There are some things I know well enough about myself to avoid. Baking cupcakes for instance. I know it's only 'safe' to make them when I have a place to give 'em away. So I only make them on Thursdays knowing full well I can get at least 7 of them out of the house the next day without actually eating them myself. I meet some friends every Friday and I use them as cupcake guinea pigs. Yes, I'm still left to contend with 5 but it's better than 12.
I also know that my all-time biggest weakness in the 'don't eat that you dope' category are potato chips. Plain old ordinary Lays potato chips. It's true: you can't eat just one. Well I certainly can't. So I don't buy them. Except sometimes... that potato chip crack dealer on the corner will waylay me and I find myself shocked to be in possession of an all to delectable bag of potato-y goodness.

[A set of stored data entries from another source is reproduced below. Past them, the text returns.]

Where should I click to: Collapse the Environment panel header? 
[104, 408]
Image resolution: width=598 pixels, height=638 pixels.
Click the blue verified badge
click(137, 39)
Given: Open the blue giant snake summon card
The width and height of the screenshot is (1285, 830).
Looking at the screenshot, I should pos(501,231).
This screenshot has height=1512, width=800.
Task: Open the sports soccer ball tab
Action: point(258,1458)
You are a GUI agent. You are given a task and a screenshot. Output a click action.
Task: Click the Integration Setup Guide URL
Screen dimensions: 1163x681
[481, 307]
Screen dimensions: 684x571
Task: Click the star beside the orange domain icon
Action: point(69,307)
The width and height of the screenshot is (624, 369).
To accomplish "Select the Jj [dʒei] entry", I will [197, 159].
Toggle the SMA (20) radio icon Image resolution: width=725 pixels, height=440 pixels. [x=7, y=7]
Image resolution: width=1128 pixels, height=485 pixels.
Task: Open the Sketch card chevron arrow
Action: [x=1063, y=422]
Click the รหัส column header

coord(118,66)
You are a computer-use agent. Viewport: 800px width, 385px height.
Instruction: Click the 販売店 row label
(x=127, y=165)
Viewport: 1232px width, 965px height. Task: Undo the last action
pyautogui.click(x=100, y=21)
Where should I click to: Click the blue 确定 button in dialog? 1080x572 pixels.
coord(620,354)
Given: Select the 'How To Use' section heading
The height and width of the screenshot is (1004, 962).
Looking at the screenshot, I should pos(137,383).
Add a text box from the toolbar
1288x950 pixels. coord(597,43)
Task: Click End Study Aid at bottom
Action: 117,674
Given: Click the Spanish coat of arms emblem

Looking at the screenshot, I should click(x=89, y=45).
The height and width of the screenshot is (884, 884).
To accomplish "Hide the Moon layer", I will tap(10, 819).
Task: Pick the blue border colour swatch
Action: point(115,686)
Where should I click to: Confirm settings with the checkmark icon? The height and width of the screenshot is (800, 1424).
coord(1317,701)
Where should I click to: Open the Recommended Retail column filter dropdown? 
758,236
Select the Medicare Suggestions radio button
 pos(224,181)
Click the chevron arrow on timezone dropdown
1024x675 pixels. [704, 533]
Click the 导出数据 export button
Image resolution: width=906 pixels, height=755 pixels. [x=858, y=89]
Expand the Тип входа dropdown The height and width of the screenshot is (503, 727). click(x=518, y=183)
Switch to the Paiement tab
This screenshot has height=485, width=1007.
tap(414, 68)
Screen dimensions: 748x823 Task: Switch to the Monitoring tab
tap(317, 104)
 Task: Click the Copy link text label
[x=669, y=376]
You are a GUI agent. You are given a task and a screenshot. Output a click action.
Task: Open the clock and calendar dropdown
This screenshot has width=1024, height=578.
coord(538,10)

It is at that point that I call on the assistance of my faithful furries. Lays potato chips seem to be crack to them as well. Basil is insistent about getting some - Nick will just poke a paw into the bag, or actually try to pull them out of my hand. I'm SURE he does it to save me from the ravages of grease and starch. Yeah. Right.
I know they aren't the best things for the boys, any more than they are for me, but every now and then my genetics win out - I'm doubly doomed you see. Irish and Polish? How the hell am I supposed to deflect the genetic imperative that says EAT POTATOES? I mean, c'mon. Seriously. And when I'm eating them, so are the critters.
Today we had an incident after a bag that had somehow found its way into my apartment the other day was finally empty. The incident was that Basil felt compelled to make sure there was not one speck of salt, oil or potato crumb left in the bag. Fine, I thought. Let him play with the bag, it makes him happy. I was reading and not paying too much attention to what he was doing with the bag. Though I heard the crinkling and knew he was still working on it. Persistent pup I have here.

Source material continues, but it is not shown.